• _The data_:

________________

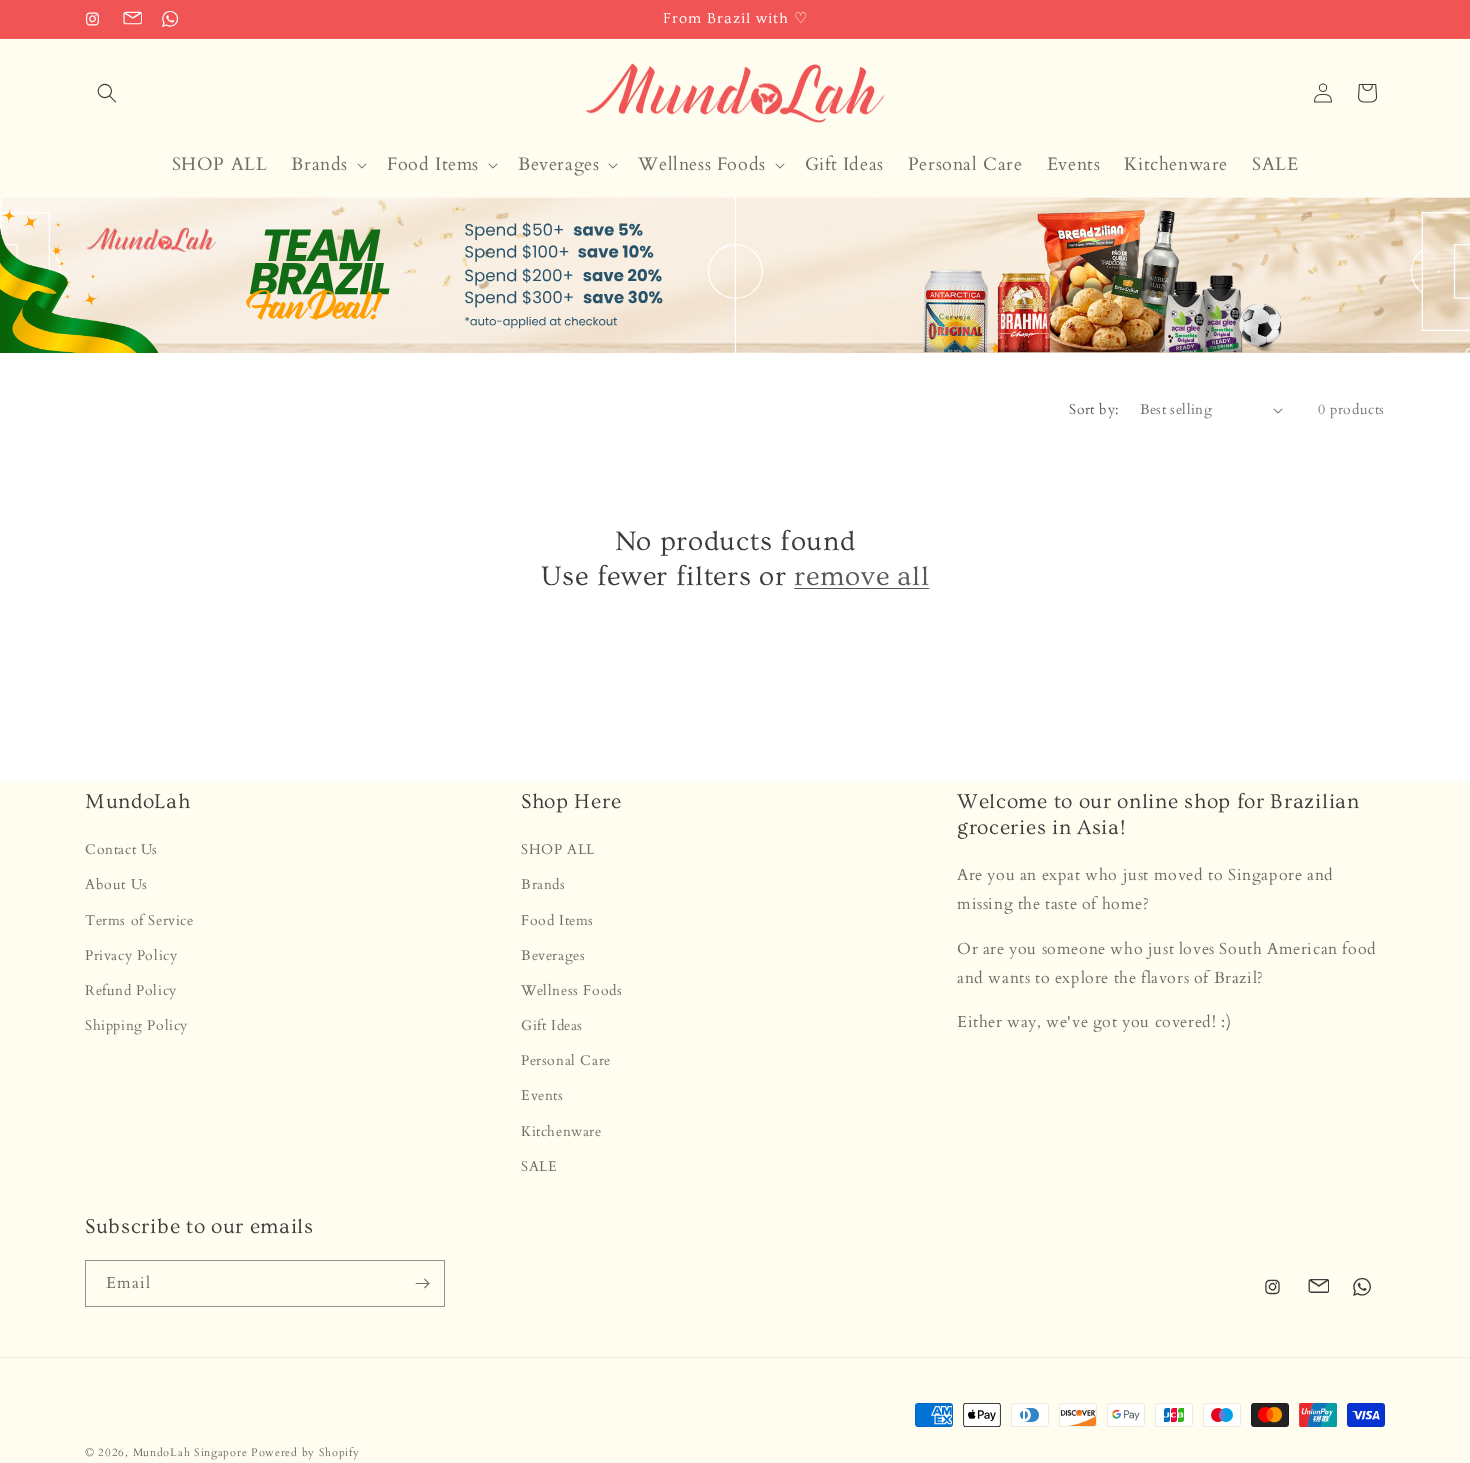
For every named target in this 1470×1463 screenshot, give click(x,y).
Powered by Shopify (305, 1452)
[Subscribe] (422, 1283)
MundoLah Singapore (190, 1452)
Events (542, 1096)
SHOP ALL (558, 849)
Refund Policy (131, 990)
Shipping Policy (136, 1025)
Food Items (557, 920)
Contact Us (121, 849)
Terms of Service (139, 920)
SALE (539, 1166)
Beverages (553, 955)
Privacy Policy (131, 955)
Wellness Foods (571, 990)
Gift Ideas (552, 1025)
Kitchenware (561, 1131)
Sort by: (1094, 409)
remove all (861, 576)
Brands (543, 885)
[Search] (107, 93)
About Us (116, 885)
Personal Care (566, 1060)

________________

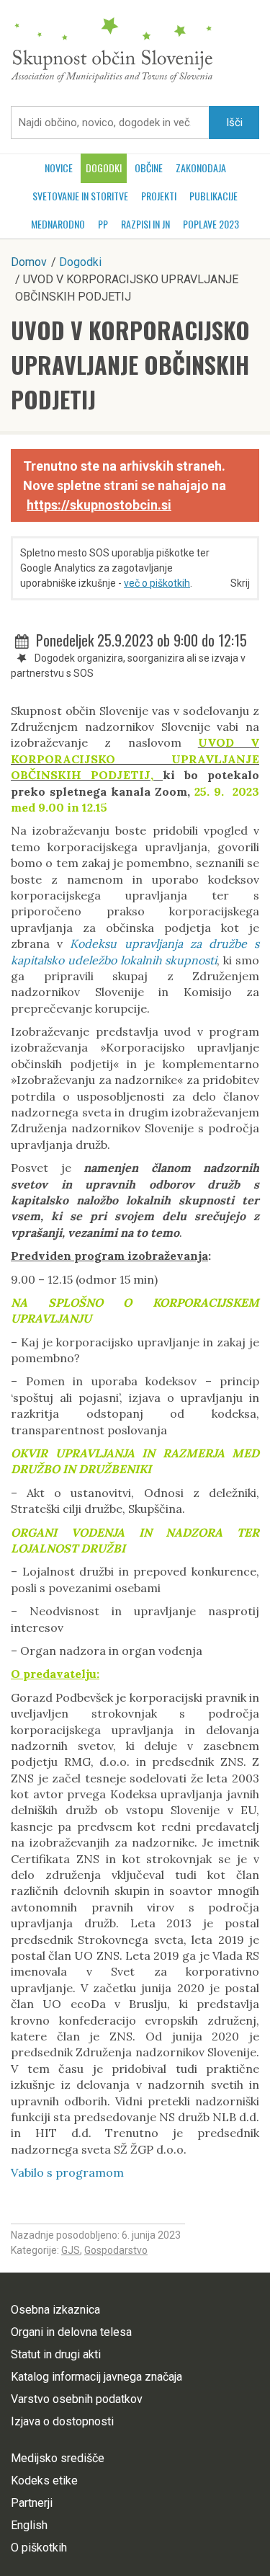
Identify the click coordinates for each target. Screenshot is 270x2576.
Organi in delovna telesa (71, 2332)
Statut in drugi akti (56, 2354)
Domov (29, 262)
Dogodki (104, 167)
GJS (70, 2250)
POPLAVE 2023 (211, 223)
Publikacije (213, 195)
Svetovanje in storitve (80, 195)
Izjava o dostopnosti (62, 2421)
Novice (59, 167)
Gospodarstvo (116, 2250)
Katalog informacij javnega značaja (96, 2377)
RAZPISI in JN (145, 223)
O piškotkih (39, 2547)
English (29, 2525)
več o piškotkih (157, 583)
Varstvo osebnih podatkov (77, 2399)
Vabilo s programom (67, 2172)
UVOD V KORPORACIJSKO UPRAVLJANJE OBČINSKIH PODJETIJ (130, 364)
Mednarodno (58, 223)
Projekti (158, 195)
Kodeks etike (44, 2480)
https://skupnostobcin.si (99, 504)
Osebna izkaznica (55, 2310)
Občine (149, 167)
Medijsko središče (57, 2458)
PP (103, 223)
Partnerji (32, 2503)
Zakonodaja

________________

• _The problem_:
Lines in the records above that carry the word "target" are to be located and copied.

• _Reply_:
For every named target in this 1470×1463 screenshot, give click(x,y).
Identify the click coordinates for each target. Screenshot is 270x2576.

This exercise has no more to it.